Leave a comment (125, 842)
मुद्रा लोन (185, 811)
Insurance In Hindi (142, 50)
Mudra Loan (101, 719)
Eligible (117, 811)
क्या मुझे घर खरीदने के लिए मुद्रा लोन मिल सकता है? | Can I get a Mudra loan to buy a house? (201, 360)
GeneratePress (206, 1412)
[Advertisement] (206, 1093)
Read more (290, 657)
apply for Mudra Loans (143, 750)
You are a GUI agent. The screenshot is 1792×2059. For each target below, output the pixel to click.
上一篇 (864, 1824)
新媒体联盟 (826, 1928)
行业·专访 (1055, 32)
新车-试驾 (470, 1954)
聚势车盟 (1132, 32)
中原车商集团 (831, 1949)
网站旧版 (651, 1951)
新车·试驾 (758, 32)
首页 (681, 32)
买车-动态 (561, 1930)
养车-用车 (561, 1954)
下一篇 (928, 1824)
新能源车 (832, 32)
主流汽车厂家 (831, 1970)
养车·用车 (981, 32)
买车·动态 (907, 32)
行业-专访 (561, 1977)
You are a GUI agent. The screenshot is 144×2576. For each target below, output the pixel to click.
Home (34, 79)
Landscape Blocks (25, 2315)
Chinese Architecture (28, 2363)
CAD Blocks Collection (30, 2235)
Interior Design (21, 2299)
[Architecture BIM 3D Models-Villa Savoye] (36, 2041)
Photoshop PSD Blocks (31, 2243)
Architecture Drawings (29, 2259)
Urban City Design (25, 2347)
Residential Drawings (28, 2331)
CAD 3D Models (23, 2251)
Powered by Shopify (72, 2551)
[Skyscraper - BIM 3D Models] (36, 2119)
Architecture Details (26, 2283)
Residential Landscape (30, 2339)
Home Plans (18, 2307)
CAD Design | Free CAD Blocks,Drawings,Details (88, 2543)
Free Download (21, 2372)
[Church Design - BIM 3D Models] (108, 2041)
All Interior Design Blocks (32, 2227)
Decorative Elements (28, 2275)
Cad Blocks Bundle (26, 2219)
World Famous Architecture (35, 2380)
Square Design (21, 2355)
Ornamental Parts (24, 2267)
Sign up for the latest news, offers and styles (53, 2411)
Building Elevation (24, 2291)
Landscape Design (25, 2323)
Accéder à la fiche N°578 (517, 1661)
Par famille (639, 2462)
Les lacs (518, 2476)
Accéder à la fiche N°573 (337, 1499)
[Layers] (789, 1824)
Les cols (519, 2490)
====================
* What to work on *
Whenever the word "Mudra" shows up in a line of the entries, copy that line.

* Output *
Mudra Loan (101, 719)
क्या मुझे घर खरीदने के लिए मुद्रा लोन मिल सकता है? | Can I get a Mudra loan to buy a house? (201, 360)
apply for Mudra Loans (143, 750)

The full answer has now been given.